Introduction: Gradual exposure to a chronic hypoxic environment leads to cardiomyocyte proliferation and improved cardiac function in mouse models through a reduction in oxidative DNA damage. However, the upstream transcriptional events that link chronic hypoxia to DNA damage have remained obscure.
Aim: We sought to determine whether hypoxia signaling mediated by the hypoxia-inducible factor 1 or 2 (HIF1A or HIF2A) underlies the proliferation phenotype that is induced by chronic hypoxia.
Methods and Results: We used genetic loss-of-function models using cardiomyocyte-specific HIF1A and HIF2A gene deletions in chronic hypoxia. We additionally characterized a cardiomyocyte-specific HIF2A overexpression mouse model in normoxia during aging and upon injury. We performed transcriptional profiling with RNA-sequencing on cardiac tissue, from which we verified candidates at the protein level. We find that HIF2A - rather than HIF1A - mediates hypoxia-induced cardiomyocyte proliferation. Ectopic, oxygen-insensitive HIF2A expression in cardiomyocytes reveals the cell-autonomous role of HIF2A in cardiomyocyte proliferation. HIF2A overexpression in cardiomyocytes elicits cardiac regeneration and improvement in systolic function after myocardial infarction in adult mice. RNA-sequencing reveals that ectopic HIF2A expression attenuates DNA damage pathways, which was confirmed with immunoblot and immunofluorescence.

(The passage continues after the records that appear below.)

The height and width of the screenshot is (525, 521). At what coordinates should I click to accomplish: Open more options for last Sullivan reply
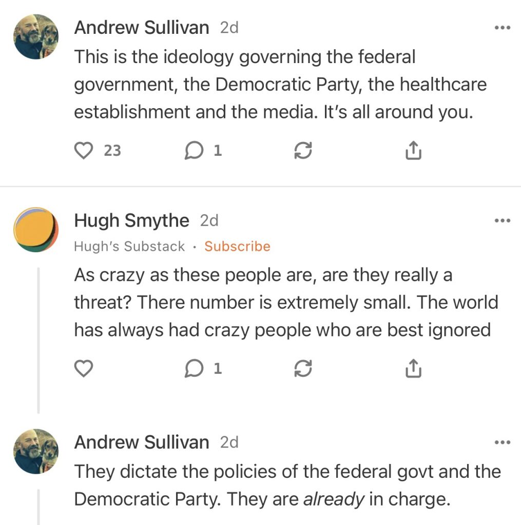(x=502, y=442)
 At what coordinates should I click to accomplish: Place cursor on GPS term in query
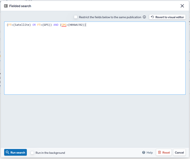tap(47, 25)
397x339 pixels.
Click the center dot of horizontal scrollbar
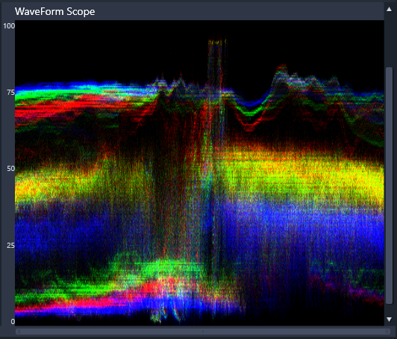point(203,332)
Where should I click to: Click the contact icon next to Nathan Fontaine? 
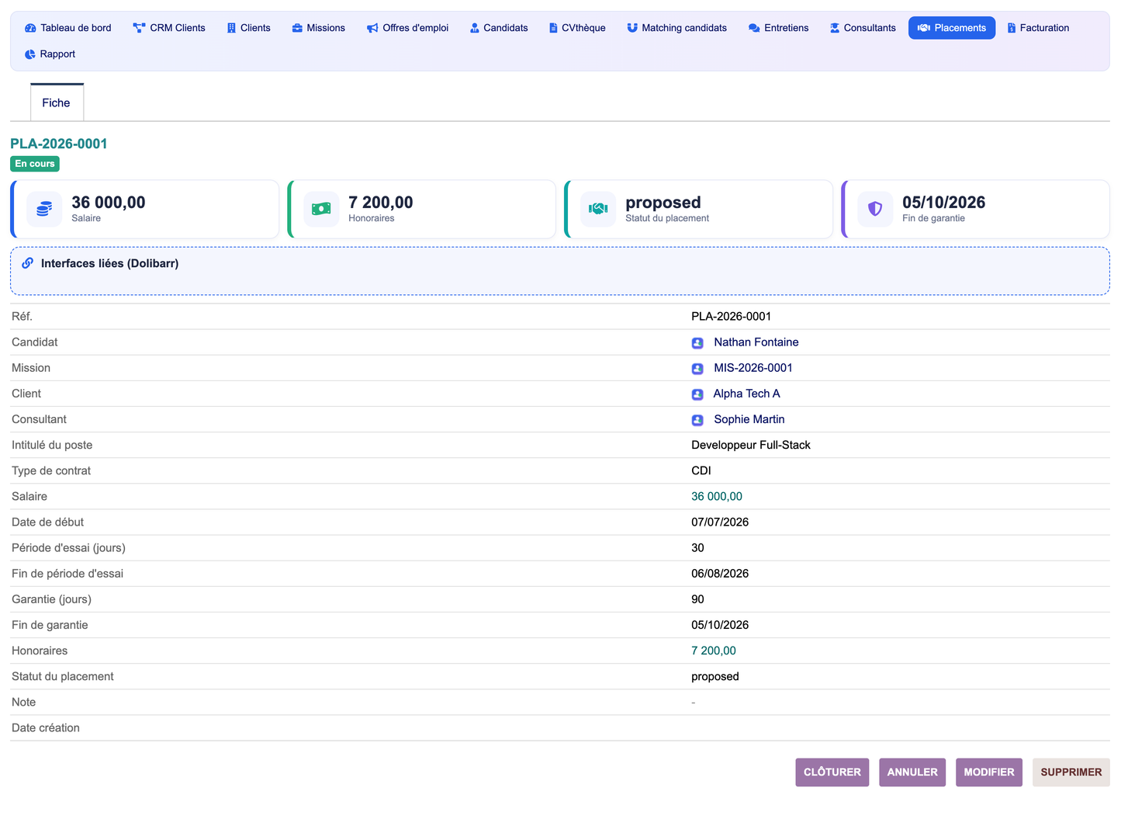click(697, 342)
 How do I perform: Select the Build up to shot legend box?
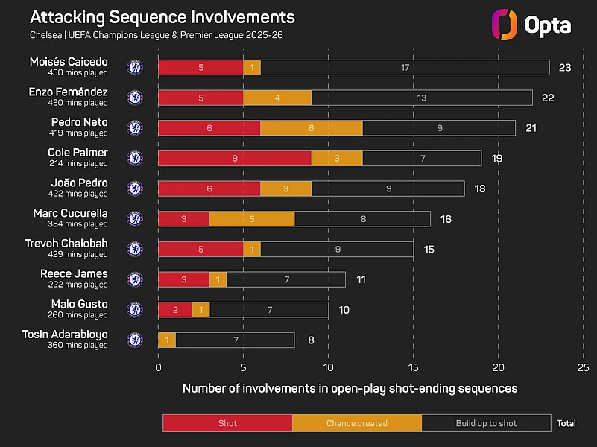point(486,423)
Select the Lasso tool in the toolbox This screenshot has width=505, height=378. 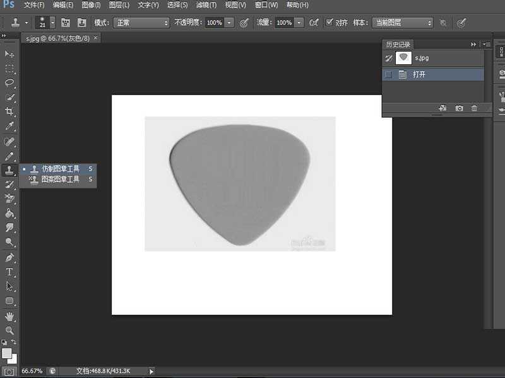[9, 83]
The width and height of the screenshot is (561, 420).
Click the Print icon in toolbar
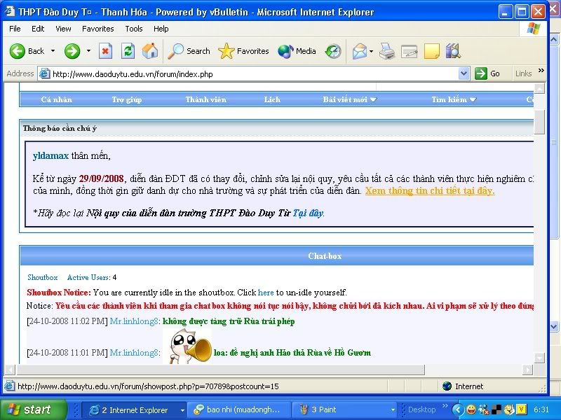(387, 51)
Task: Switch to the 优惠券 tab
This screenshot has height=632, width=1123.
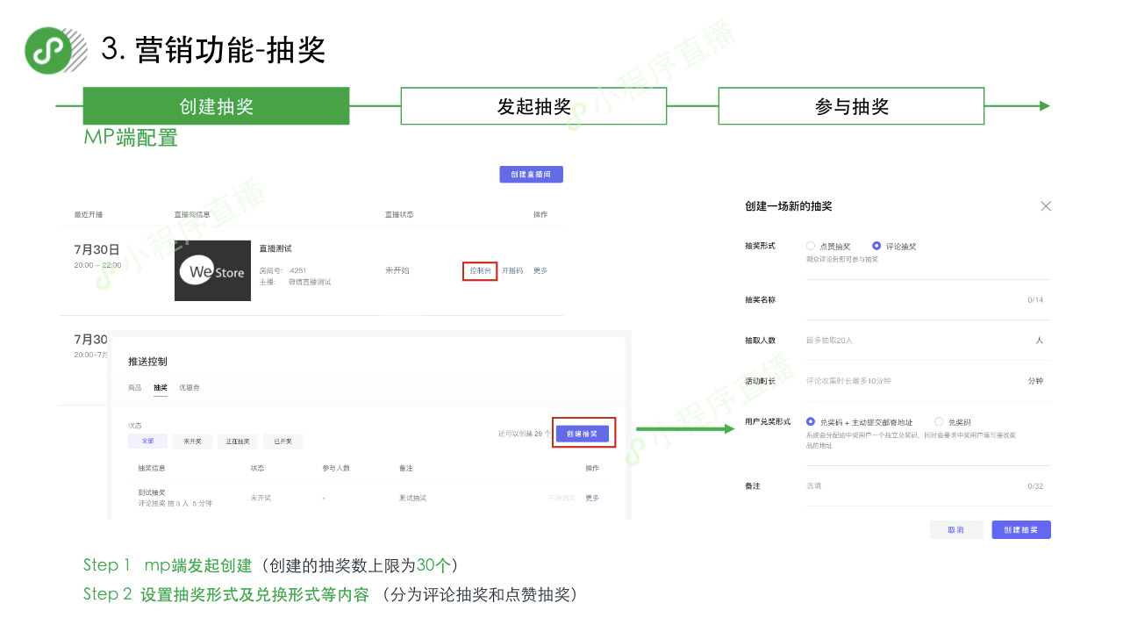Action: click(x=190, y=387)
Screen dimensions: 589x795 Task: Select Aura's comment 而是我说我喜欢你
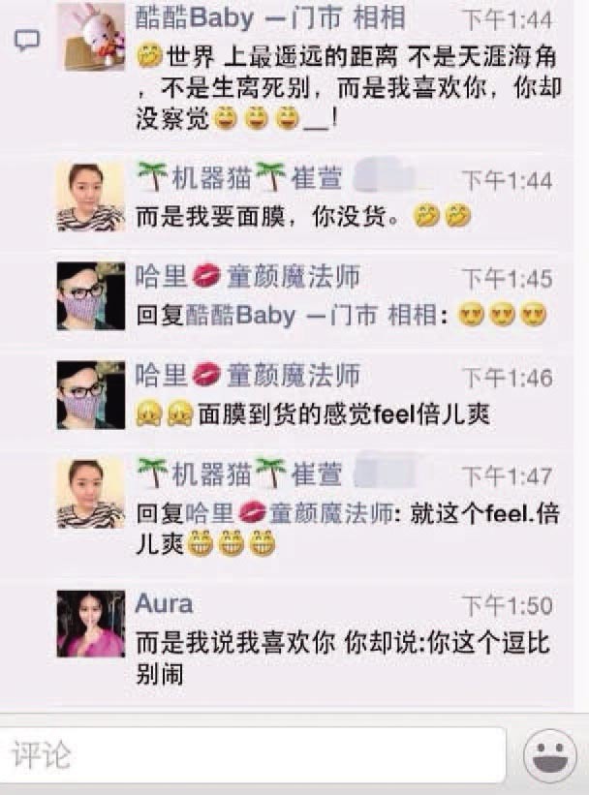[343, 658]
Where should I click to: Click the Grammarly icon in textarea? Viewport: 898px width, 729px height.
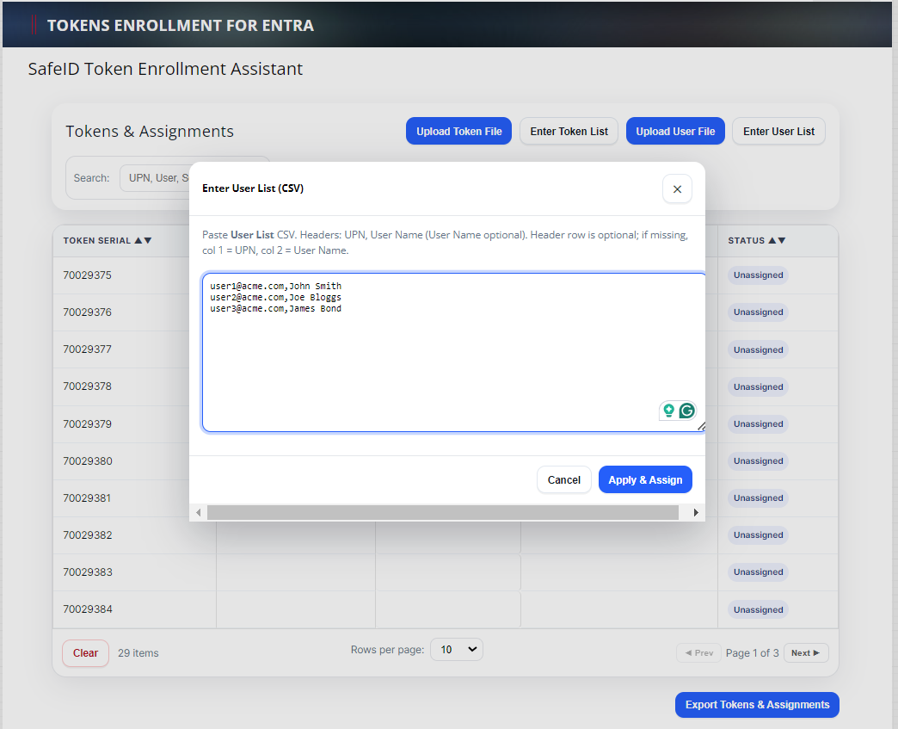[686, 411]
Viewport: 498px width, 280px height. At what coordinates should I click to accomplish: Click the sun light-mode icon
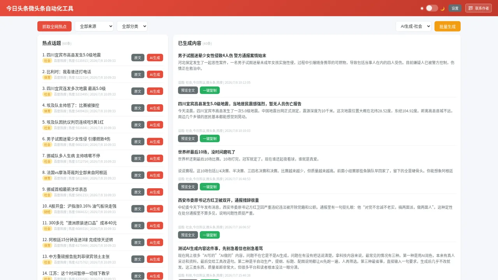pyautogui.click(x=422, y=8)

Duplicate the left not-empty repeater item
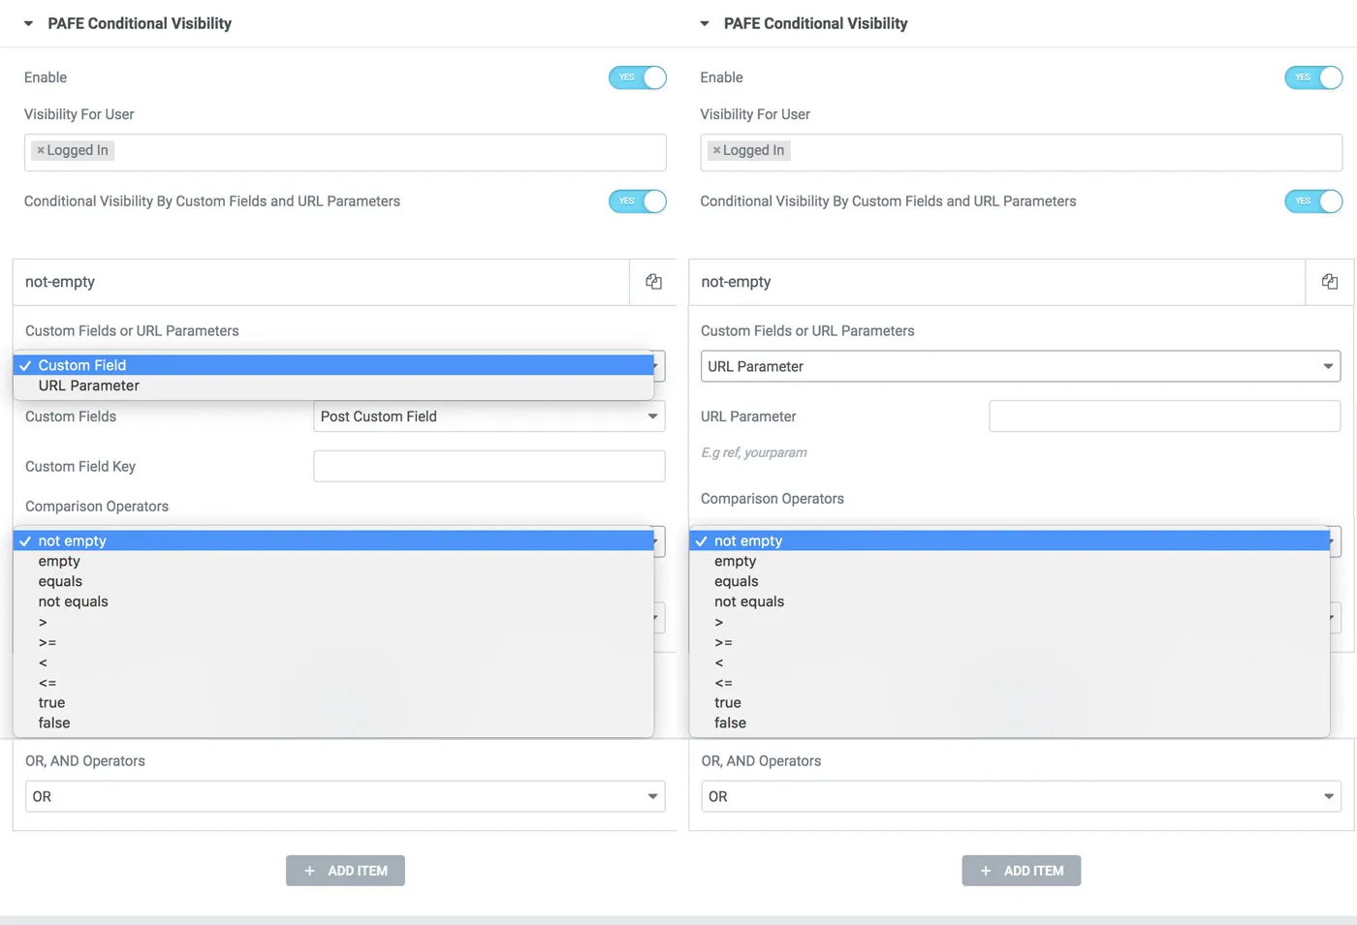pos(653,282)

Conclusion: Our study provides mechanistic insights about a new approach to induce cardiomyocyte renewal and mitigate cardiac injury in the adult mammalian heart. In light of evidence that DNA damage accrues in cardiomyocytes with aging, these findings may help to usher in a new therapeutic approach to overcome such age-related changes and achieve regeneration.